La tribuna económica

Rogelio / Velasco

Farenheit 451

AMAZON, que empezó su andadura en internet como una librería virtual, ha ido diversificando sus actividades hasta convertirse en un proveedor de servicios de pago en la red. Ha ido incluso más allá. El año pasado lanzó al mercado un dispositivo inalámbrico con pantalla lectora del tamaño de un libro de formato mediano, que permite descargar libros, ya sea a través de una red inalámbrica o fija.

Con un catálogo inicial reducido, los acuerdos firmados con algunas grandes editoriales le han permitido aumentarlo hasta alrededor de 245.000 títulos.

No fue la primera. Sony, ya había lanzado un dispositivo similar hace unos dos años. La estrechez del catálogo, especialmente de best-sellers, provocó una tímida acogida por el público. Pero han reaccionado. Hace sólo un mes que firmó un acuerdo con Google por el que añadió 500.000 títulos a los 100.000 que ya poseía, componiendo una biblioteca muy competitiva tanto en cantidad como en calidad.

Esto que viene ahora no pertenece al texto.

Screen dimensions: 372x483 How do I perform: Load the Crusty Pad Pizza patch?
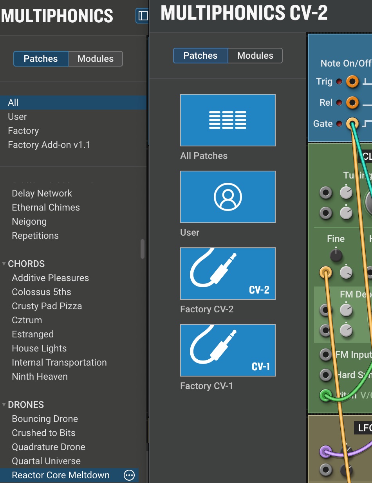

Las nuevas empresas tecnológicas no son las únicas que están lanzando librerías virtuales. Barnes&Noble, la mayor cadena de librerías de EE.UU., acaba de introducir una aplicación gratuita que permite leer libros en los terminales Blackberry, anticipando la enorme librería virtual que abrirá a finales de este año.

Se van añadiendo innovaciones sobre las innovaciones. Tanto Amazon como Google, han adaptado sus librerías al formato del iPhone y del iPod. Y a la última versión del dispositivo de Amazon, le han añadido otra característica que creemos tendrá éxito entre aquellos que llevamos toda la vida aprendiendo inglés: al texto se le añade el audiolibro, que nos permite escuchar el texto, de momento sólo en inglés.

Tantas innovaciones tecnológicas, cómo no, provocan también las primeras batallas legales por derechos de autor, que no se sabe bien si existen. Para el gremio de autores, al otro lado del Atlántico, el derecho para poder escuchar los textos no existe, por lo que reclaman compensaciones económicas a Amazon, a lo que se opone la asociación de ciegos porque lo considera un perjuicio para su colectivo.

Los días pasados, en la Feria del Libro de Sevilla, parece que algunos de los dispositivos mencionados, fueron mostrados al público existente y tuvieron un gran éxito, desconozco si de ventas o de curiosidad. En Madrid, sin embargo, en donde se celebra estos días la Feria, se ha montado un pequeño lío con la prohibición de los libros en formato digital. De prohibición han calificado grupos defensores de los contenidos digitales, pero el director de la Feria ha apuntado que sólo afecta a aquéllos títulos que se distribuyan exclusivamente en formato electrónico y por la red.

Nuevas tecnologías aplicadas al libro, que generan nuevos problemas de derechos y temores renovados de que, como está ocurriendo con la música o la prensa, al final los usuarios no paguen por el uso del contenido. Quizás, el temor que abrigaban la novela de Bradbury y la película de Truffaut se convierta en realidad. Los avances tecnológicos, que son ciegos y siempre depararán consecuencias imprevisibles, posiblemente le ahorrarán la tarea a los piquetes de bomberos.